3) Recursively find the smallest distances in both subarrays. [...]

I think it should say: Split the subarrays recursively until they contain a small number of points (maybe 2 or 3? It doesn't say) and then find the smallest distance in each of this small strips. Then we proceed with 4)-7) and apply a y-strip search for every border between all subarrays that we created.

Here is my understanding of what happens, it doesn't mention array splitting because I think this only confuses what is going on:

1) Sort all points by x. Walk over the sorted array and calculate the distance for each consecutive pair of points, ie. each point and the one that follows it. We get a minimum distance 'd'.

2) Sort all point by y. Again, for each point we calculate the distance to its direct following neighbor(s) in the sorted array. Unlike '1)', we do not only consider the direct neighbors, but all neighbors that are less than 'd' ahead of the current point. When we find a pair with distance smaller 'd', we use this new distance as our new 'd' from this moment on.

This should give us the smallest d.

Basically, splitting an array recursively until only pairs remain (which is what I guess they imply) is in effect the same as simply walking over the array and comparing each consecutive point pair.
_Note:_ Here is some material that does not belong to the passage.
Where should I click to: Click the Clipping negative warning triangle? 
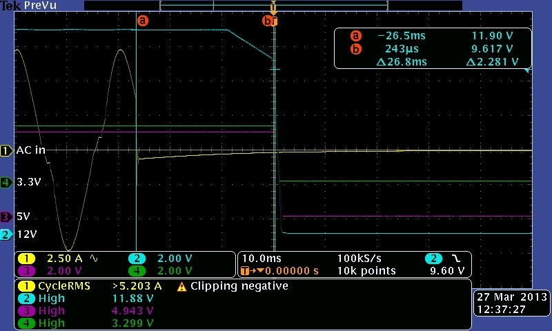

There is one difference in my step 1) though: they only calculate the x-distance of every 2nd point to its successor (there is a subarray border after every 2nd point). This may help (because they are doing only half the work) or be detrimental (because they may no get the best d from this first pass).

I haven't verified this, please let me know if I understood this wrong or if there are problems with my 'translated' approach.